С этого и пошло. Мужики с тачками, кузнец с горном, штабеля бревен, канаты с полиспастами, котлы с варом, молоты и ручники, па́рные упряжки лошадей, одна из которых как раз и саданула его дочери копытом в темя. Горячка строительства так его захватила, что он не заметил настоящей горячки, а она взяла да и свела его в могилу. А как только хворь свалила его, об этом прослышали баптисты и сразу запретили кому бы то ни было с фермы — особенно Горемыке — подходить к ним на пушечный выстрел. Разошлись работники, увели лошадей, унесли инструмент. Кузнеца-то давно уж не было, осталось железное кружево, сияло и красовалось — райские врата, да и только. Муж приказал, Ребекка без отказа — позвала женщин, насилу вместе подняли, переложили его с постели на одеяло. Все это время он хрипел: скорей, скорей! Совсем расслаб, не мог им поспособствовать нисколько, лежал бревно бревном, еще не мертвый, а уже сделался мертвым грузом. Несли под холодным весенним дождем. Юбки волочились по грязи, платки сбились, чепцы на головах промокли и волосы под ними тоже. В воротах возникла заминка. Пришлось положить его в грязь и вдвоем дергать — одна щеколду, другая нижний шкворень, чтобы развести створки, да потом еще дверь дома отпирать. Дождь хлестал ему прямо в лицо, Ребекка наклонилась, заслоняя собой. Выискав самый сухой кусочек нижней юбки, стала осторожно промокать ему лоб и щеки, стараясь не бередить язвенных мест. Наконец процессия тяжко вдвинулась в сени, потом в зал, и там его опустили — подальше от дождя, заливающего в пустые проемы окон. Ребекка встала на колени, склонилась к нему, спросила: ну как ты там, сидра хочешь? Его губы шевельнулись, но ответа не было. Тут он вдруг взглядом повел в сторону, словно увидел что-то или кого-то за ее плечом, зрачки поплыли вбок и остановились, да так и замерли вплоть до того момента, когда она решилась ему прикрыть глаза. Вчетвером — сама она, Лина, Горемыка и Флоренс — сидели на досках пола. Каждой казалось, что остальные плачут, но то могли быть и капли дождя на щеках.

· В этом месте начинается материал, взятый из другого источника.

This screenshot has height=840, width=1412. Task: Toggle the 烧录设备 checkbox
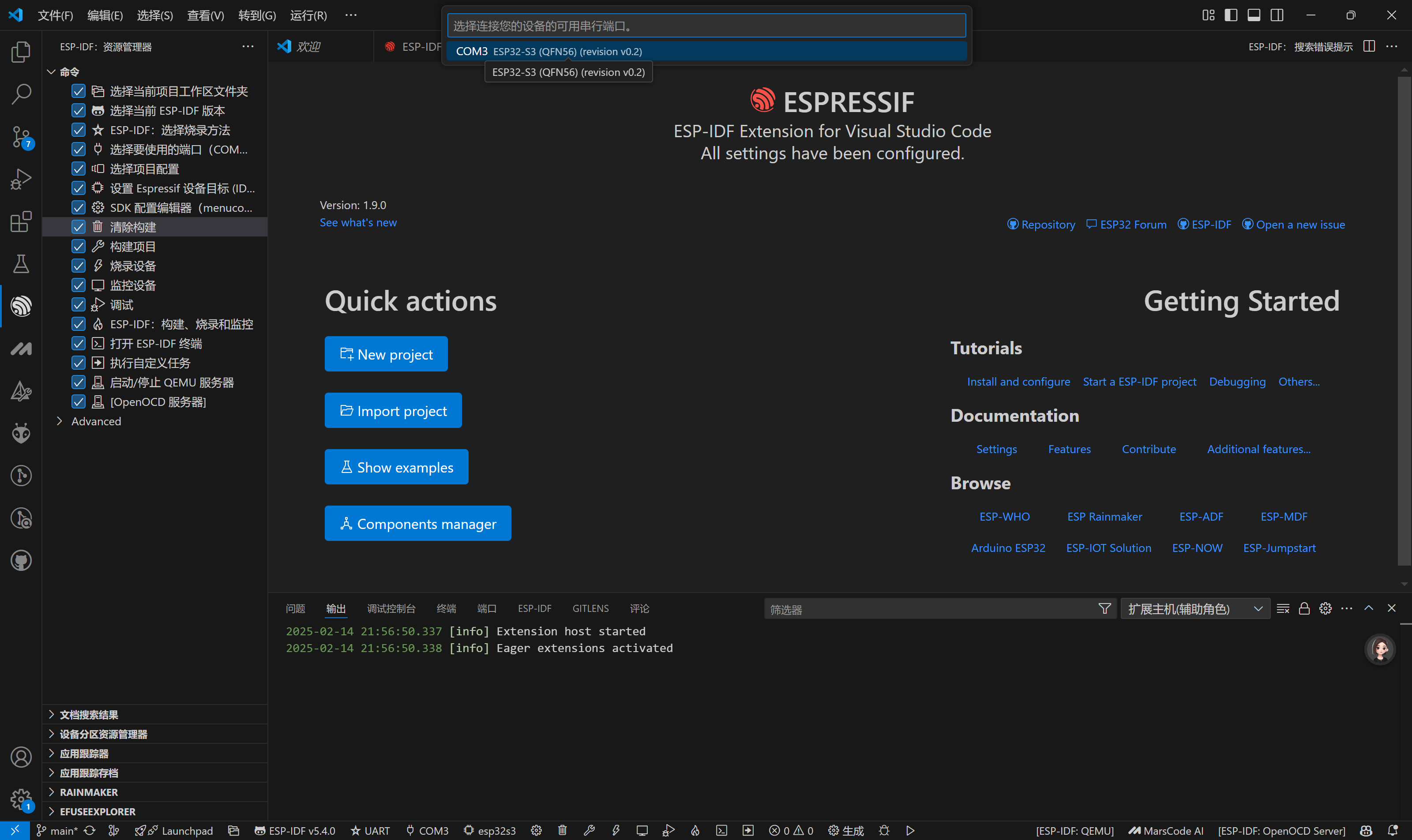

Что она может заразиться, Ребекка не верила. Даже когда в Лондоне всех косила чума, ни родители, ни кто-либо из ее родственников не умер. Они потом хвастали — дескать, ни у кого из них дверь не опоганили красным крестом,[5] — хотя видеть видели всякое: и как собак убивали сотнями, и как по улицам глашатай ходил, выкликая: выносите трупы! выносите трупы! — а уж трупы мимо возили полными телегами, нагруженными до скрипа осей. Но вот она уплыла в новый чистый мир, в благоухающую свежестью Новую Англию, вышла замуж за рослого, крепкого мужчину, а он возьми да и помри вдруг; тут и она свалилась; кругом весна, все оживает, а она как Иов на огноище — будто в насмешку. Вот черт-то побрал! Это было излюбленное восклицание ее подружки карманницы в те моменты, когда на корабле в качку всех валяло и бросало друг на друга.